■ ACTIONS TO TAKE ■
1. Copy the passage on Paul's prayer for the Ephesians from "Second, Paul’s purpose" to "of their eyes.".
2. Write what comes next in the passage on Paul's prayer for the Ephesians, starting after its final sentence.

■ TEXT PASSAGE ■

╭──

Second, Paul’s purpose is to remind the Ephesians of their spiritual sight.  He prays that “the eyes of their heart may be enlightened” (Ephesians 1:18). The word “enlightened” means “illuminated.”  In fact, Paul indicates that their eyes have already been, and continue to be, enlightened. He does not command them to have their eyes illumined; he urges them to recognize that God already turned on the lights of their eyes.

Paul’s third purpose in his prayer is for them to know three very important matters.  These are introduced by the words “what is.”

  1. What is the hope of His calling (Ephesians 1:18)
  2. What is the riches of His glorious inheritance (Ephesians 1:18)
  3. What is the surpassing greatness of His power toward believers (Ephesians 1:19)

Notice, Paul continually cries out to the Lord on behalf of these faithful saints for a purpose: so that they will KNOW something.  He is not praying for their feelings, health, wealth or prosperity. He prays for their mental awareness, that they will have an acute understanding of God’s redemptive purpose for believers.

Paul prays for them to be aware of “what is the hope of His calling.”

hopePaul implores these saints to remember that prior to salvation they were “separate from Christ… having no hope and without God in the world” (Ephesians 2:12). Paul articulates this kind of hope for the Colossians as “the hope laid up for you in heaven” (Colossians 1:5). However, his prayer is not only about eternity future, but also about living in light of knowing how to behave in a manner consistent with their calling (Ephesians 4:1).  Since faithful saints are called by God, they have hope! God’s calling richly supplies hope which informs the downtrodden and faint of heart—the perfect elixir for the depressed.

╰──

■ INFORMATION GIVEN ■

╭──

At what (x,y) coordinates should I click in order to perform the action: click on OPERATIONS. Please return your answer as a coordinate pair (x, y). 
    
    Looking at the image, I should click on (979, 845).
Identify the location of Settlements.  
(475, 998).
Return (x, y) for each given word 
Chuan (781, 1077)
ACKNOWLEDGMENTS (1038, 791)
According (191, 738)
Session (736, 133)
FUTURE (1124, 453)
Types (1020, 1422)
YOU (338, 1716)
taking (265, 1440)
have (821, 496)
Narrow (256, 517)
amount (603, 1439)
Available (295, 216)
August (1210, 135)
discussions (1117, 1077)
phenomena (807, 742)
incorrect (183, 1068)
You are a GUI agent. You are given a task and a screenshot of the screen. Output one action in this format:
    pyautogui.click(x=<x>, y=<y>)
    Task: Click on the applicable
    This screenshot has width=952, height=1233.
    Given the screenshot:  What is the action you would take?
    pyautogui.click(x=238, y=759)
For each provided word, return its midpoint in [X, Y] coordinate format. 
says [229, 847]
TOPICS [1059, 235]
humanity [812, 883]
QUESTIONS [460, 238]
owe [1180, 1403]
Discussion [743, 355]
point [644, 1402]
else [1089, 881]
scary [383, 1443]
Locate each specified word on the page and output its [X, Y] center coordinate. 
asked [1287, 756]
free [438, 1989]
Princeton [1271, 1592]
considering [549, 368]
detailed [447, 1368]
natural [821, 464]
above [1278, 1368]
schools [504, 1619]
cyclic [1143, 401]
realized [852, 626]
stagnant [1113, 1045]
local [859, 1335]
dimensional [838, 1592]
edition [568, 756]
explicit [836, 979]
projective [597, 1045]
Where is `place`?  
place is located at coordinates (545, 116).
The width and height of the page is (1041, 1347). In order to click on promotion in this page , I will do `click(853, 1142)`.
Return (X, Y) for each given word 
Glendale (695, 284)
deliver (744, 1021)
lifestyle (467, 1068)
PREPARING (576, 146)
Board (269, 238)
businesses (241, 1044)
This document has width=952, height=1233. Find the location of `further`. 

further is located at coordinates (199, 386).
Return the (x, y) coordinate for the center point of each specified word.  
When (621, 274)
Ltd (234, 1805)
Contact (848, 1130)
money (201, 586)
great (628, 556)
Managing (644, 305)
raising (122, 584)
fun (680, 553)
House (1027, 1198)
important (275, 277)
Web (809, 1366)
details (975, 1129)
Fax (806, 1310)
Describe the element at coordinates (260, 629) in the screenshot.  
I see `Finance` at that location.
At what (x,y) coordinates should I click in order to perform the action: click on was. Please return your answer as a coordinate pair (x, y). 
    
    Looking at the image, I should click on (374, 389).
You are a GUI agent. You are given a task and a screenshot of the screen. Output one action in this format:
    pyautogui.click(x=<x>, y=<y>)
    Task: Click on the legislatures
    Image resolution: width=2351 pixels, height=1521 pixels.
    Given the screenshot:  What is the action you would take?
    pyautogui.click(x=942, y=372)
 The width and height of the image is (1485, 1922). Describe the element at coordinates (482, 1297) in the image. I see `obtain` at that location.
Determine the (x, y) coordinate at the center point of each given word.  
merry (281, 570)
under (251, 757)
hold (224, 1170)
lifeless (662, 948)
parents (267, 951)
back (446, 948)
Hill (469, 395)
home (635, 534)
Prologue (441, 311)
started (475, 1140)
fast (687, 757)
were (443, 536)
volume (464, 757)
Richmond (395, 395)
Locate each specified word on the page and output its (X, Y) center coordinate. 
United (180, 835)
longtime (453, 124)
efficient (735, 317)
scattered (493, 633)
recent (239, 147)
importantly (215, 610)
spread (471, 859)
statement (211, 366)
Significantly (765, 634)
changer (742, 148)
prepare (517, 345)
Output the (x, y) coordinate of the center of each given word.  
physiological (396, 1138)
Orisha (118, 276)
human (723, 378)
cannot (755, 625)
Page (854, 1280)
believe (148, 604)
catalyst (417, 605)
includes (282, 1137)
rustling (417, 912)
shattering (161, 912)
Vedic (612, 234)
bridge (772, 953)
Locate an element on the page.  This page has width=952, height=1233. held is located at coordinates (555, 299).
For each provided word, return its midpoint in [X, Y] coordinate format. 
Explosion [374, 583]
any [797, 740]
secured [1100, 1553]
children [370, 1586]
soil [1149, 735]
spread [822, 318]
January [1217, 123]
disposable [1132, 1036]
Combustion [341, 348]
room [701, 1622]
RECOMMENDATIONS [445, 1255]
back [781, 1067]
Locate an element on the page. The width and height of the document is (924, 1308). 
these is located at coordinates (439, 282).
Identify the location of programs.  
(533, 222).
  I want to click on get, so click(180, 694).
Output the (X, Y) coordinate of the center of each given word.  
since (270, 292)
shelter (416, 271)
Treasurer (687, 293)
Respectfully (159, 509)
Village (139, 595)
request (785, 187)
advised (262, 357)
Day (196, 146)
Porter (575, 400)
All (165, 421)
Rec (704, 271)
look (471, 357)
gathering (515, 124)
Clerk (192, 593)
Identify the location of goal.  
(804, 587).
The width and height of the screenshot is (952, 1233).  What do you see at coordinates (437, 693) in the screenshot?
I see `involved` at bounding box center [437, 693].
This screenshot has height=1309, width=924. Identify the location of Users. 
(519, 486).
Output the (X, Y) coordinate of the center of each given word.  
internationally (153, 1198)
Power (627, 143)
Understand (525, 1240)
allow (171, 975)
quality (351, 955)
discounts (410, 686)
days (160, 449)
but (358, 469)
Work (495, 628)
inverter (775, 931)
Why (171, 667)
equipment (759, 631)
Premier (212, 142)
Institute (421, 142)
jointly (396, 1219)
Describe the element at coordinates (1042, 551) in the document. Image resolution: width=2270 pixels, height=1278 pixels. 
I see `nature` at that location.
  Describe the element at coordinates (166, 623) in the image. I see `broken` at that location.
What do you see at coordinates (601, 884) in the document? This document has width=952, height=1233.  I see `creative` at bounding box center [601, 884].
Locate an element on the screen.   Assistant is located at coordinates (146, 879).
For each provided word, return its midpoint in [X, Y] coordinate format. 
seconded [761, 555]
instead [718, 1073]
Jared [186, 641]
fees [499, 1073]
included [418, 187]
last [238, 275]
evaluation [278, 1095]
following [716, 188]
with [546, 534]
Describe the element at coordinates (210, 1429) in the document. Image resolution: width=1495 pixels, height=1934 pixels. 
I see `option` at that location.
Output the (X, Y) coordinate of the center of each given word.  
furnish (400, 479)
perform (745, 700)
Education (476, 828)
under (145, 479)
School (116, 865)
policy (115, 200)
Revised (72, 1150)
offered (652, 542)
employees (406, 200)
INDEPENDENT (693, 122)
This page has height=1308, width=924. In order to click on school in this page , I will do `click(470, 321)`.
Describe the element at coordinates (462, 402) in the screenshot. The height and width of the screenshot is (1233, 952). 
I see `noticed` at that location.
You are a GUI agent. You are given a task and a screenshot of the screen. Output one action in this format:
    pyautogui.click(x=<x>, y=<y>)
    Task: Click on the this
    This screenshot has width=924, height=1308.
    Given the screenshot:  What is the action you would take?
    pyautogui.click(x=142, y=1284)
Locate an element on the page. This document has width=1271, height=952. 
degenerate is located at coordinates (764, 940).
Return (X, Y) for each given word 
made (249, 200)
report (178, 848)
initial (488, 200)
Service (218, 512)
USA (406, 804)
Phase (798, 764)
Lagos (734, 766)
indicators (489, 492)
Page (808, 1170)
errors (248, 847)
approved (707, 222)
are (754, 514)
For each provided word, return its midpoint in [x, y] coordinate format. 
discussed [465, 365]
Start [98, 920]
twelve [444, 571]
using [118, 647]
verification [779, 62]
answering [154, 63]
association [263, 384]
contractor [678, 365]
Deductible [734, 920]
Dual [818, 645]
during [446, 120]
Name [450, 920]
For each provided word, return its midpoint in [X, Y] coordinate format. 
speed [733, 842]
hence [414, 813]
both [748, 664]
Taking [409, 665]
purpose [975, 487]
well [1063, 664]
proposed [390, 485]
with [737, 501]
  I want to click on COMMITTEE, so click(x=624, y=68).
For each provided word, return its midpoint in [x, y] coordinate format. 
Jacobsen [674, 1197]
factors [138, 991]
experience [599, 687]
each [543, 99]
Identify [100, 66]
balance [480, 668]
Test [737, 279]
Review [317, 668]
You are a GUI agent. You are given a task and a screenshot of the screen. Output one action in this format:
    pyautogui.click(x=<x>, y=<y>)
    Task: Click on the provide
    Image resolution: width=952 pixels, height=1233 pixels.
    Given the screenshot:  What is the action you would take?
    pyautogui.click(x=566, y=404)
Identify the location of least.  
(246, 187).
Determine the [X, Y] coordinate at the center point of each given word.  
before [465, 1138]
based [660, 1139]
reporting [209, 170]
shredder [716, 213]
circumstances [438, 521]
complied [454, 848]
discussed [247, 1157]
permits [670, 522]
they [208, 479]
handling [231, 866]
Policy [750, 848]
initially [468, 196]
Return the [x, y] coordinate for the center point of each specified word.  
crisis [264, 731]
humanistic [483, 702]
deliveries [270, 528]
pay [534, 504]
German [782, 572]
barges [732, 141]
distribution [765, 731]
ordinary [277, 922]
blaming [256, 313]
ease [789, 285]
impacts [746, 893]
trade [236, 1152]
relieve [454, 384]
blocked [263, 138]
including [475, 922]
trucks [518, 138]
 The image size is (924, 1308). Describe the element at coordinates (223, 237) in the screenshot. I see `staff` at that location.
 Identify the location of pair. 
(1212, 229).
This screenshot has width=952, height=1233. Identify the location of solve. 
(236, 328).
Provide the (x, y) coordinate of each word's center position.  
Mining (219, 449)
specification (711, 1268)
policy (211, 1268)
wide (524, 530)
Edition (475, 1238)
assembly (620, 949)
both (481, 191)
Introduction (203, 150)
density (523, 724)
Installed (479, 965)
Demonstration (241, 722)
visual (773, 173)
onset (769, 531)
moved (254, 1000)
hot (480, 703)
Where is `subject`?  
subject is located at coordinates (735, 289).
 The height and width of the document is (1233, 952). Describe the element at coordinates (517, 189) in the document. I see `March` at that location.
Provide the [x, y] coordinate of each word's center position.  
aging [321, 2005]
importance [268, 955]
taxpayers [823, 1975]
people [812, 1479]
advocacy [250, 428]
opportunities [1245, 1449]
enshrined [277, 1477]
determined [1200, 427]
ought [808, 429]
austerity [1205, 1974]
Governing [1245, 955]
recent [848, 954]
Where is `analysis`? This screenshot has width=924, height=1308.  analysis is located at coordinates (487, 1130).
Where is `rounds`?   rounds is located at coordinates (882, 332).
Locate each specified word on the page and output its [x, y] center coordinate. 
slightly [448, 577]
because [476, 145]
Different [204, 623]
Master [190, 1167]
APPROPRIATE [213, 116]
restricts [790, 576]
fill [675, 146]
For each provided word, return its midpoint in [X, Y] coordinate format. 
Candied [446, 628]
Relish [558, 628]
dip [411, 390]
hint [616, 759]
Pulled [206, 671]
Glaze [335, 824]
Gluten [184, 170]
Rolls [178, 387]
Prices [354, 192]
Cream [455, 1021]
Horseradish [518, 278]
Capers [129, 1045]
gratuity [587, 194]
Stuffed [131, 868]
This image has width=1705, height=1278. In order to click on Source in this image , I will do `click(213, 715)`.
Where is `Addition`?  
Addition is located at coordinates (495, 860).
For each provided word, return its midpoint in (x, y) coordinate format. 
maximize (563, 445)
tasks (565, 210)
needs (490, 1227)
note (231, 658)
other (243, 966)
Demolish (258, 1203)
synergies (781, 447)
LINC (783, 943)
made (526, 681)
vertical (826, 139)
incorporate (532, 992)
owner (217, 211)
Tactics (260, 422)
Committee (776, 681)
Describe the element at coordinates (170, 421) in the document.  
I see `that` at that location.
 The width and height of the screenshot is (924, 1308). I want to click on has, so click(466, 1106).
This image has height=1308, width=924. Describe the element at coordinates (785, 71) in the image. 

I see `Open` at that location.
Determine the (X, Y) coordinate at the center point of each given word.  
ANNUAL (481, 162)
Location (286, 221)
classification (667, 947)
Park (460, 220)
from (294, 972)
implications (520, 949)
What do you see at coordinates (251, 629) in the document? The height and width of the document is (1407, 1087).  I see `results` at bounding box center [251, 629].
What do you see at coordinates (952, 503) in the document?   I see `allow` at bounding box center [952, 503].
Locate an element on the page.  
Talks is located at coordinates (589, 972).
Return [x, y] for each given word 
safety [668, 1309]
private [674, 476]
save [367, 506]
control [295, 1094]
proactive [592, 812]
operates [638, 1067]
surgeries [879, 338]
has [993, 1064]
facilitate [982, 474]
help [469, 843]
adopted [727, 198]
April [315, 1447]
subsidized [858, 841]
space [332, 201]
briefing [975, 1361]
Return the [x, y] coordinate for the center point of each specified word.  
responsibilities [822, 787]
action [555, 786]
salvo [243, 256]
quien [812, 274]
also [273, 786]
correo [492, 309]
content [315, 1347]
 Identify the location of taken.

╰──

■ RESPONSES FOR EACH TASK ■
1.
Second, Paul’s purpose is to remind the Ephesians of their spiritual sight.  He prays that “the eyes of their heart may be enlightened” (Ephesians 1:18). The word “enlightened” means “illuminated.”  In fact, Paul indicates that their eyes have already been, and continue to be, enlightened. He does not command them to have their eyes illumined; he urges them to recognize that God already turned on the lights of their eyes.

2.
Based on his own experience, Paul has an intimate knowledge of biblical hope.  While traveling to Damascus, Saul is without hope. He is a trespasser, a sinner, a dead man, and a child of wrath (Ephesians 2:1–3); simultaneously, he is also Jesus’ chosen instrument to bear His name before Gentiles, kings, and sons of Israel (Acts 9:15). Saul’s wicked actions are against Jesus; nevertheless, God chose him from before “the foundation of the world” so that he “would be holy and blameless before Him” (Ephesians 1:3–4).

Paul’s testimony gives us hope because this redeemed murderer understood the hope of God’s call on his life, and so should everyone else—pray that they do. Pray that they assimilate the wealth of God’s magnificent inheritance so that God’s glory takes center stage in their lives.

Paul prays for them to understand “what is the riches of His glorious inheritance.”

Paul prays for these believers to be acutely aware of “what is the riches of the glory of His inheritance in the saints.”  Paul does not appeal to them to understand their inheritance, but he does pray for them to grasp the riches of the magnificence of God’s inheritance residing in the saints. He uses the word “riches,” better understood as “wealth,” to reveal more about the extent of God’s inheritance resident within the saints. James Rosscup puts it this way, “Believers need to live now like inheriting sons.”

Pray that believers in your life comprehend their eternal inheritance (Hebrews 9:15), their right to the kingdom prepared from the foundation of the world (Matthew 25:34), the gift of eternal life (Matthew 19:29), and salvation (Hebrews 1:14).

Paul prays for their intimate awareness about “what is the surpassing greatness of His power toward us who believe.”

Paul, in rapid fire succession, paints in graphic detail the greatness of God’s power.

  1. His power raised Christ from the dead (Ephesians 1:20; Acts 3:15, 4:10, Acts 10:40, Acts 26:8, Hebrews 13:20; Romans 8:11; Romans 10:9; 1 Corinthians 15:12, 17; 1 Thessalonians 1:10).
  2. His power seated Jesus at the right hand of God (Ephesians 1:20).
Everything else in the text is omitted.